Le mot "trahison" résonne sur toutes les lèvres. Les visages reflètent l'inquiétude de ceux qui cherchent à comprendre cette décision inattendue de Trump.
Mon trajet m'a conduit jusqu'à une côte sauvage, majestueuse mais à la fois périlleuse. Dans ce lieu impénétrable, j’ai ressenti une forte dissociation entre le Sof HaOlam et le Ein Sof, ce concept juif représentant l'infini, le potentiel illimité qui précède toutes les formes et définitions.
Intriguée par la langue hébraïque, j'ai réalisé qu'elle regorge d'expressions liées aux fins. Par exemple, Sof HaOlam smola, littéralement "au bout du monde, à gauche", est souvent utilisée pour désigner des lieux inaccessibles. Même dans les coins les plus reculés, la langue suggère toujours une direction, une possibilité. Au-delà de cette perception de fin, elle propose un chemin à emprunter.
Ces derniers mois, le peuple israélien oscille entre cette sensation d'apocalypse et l'idée qu'un renouveau est possible, que nous pouvons forger un avenir à partir de ce Ein Sof qui s'ouvre devant nous. Nous devons surpasser l'impression d'être piégés par une puissance que nous pensions être notre alliée.

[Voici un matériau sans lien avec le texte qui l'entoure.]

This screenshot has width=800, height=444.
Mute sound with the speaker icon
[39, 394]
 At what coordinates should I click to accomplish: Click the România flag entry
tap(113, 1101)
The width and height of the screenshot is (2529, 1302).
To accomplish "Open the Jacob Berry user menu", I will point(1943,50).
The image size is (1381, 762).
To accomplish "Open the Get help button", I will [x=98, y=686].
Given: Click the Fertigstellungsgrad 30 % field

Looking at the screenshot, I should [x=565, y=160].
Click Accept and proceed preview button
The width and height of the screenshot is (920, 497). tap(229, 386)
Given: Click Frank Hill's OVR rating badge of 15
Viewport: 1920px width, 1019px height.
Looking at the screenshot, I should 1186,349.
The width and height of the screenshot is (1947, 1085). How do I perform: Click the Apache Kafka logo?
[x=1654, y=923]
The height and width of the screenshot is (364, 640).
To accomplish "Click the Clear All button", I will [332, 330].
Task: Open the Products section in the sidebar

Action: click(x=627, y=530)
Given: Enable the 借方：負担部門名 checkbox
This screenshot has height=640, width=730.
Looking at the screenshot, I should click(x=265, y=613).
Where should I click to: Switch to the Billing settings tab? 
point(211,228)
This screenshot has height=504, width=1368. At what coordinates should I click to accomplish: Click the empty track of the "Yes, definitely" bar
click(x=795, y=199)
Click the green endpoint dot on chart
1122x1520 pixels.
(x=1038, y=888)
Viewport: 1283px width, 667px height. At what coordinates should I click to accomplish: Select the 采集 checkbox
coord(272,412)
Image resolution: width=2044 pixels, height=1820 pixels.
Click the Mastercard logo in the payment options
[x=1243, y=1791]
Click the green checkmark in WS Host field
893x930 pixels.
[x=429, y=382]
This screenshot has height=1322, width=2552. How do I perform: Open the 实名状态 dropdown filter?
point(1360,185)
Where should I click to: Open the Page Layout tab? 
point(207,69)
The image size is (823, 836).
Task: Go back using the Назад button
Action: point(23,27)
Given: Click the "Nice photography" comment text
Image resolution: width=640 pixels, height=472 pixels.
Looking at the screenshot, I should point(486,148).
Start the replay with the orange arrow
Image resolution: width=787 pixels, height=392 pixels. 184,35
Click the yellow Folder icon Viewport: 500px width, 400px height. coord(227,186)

Face au bleu de la mer, je m'interroge : cette chanson m'était-elle destinée ? Dans le refrain d'Aviv Geffen et de Berry Sakharof, il est dit que la fin du monde ne découle ni de la guerre, ni de la trahison, mais de notre incapacité à rêver. Le choix qui s'offre à nous est puissant.
Nous pouvons percevoir cet accord comme un signe de notre solitude face à des ennemis plus redoutables, et ainsi atteindre le Sof HaOlam, où tout semble se terminer. Alternativement, nous pouvons envisager cette secousse comme la fin d'une illusion : celle que notre destin échappe à nos mains, que des forces extérieures garantiraient notre avenir mieux que nous-mêmes.
Depuis le 7 octobre, Israël réévalue sa force, qui ne se limite pas à ses ressources militaires. Elle réside dans notre capacité à rebâtir lorsque tout paraît perdu, à espérer lorsque l'horizon semble obscurci.
Ainsi, nous vivons entre le Sof HaOlam et le Ein Sof. Ce sentiment de stagnation peut simultanément receler l'aube d'une nouvelle ère. Comprendre que la conclusion d'un chapitre n'implique pas nécessairement la fin d'une saga. Parfois, les fermetures de portes révèlent de nouveaux horizons.
Sur cette falaise, contemplant l'horizon, j'en viens à réaliser que chaque catastrophe apparente pourrait bien être le reflet d'une illusion évanouie. Ainsi, c’est par la confrontation à nos limites que s’ouvre une vaste pléiade de possibilités.